[Ads-l] "If a tree falls..."

Laurence Horn laurence.horn at YALE.EDU
Sat Aug 22 18:59:24 UTC 2020


> On Aug 22, 2020, at 1:26 PM, Jonathan Lighter <wuxxmupp2000 at GMAIL.COM> wrote:
> 
> 1866 _Columbia Democrat and Star of the North_  (Bloomsburg, Pa.) (Apr.
> 11)) :  ANSWERS TO CORRESPONDENTS...Philosophy tells us if a tree should
> fall in the forest, where there was no ear to hear, there would be no sound.
> 
> If this is old stuff, too bad. Don't read it.
> 
> It's surprising that a correspondent should ask the question without an
> earlier occurrence being found.
> 
> JL

I always associated this with Bishop Berkeley (1685 – 1753), but perhaps it’s just based loosely on his philosophy.  The version I’m used to poses the question of whether a tree makes a sound in those circumstances, rather than providing a negative answer.  And the city in California (where I had my first teaching job) was named for him, so he must have been asking good questions. Of course the year I taught at Berkeley, if the tree didn’t make a sound it’s probably because everyone was stoned and/or had the Grateful Dead  turned up too loud.

_Data excerpts_:
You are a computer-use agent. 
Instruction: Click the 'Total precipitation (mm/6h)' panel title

* * *

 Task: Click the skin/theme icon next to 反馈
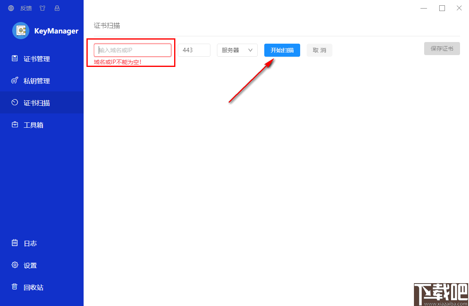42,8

_Stated task_: List every distinct year that appears anywhere in the mailing-list post about a tree falling in the forest.

_Problem solution_: 1685, 1753, 1866, 2020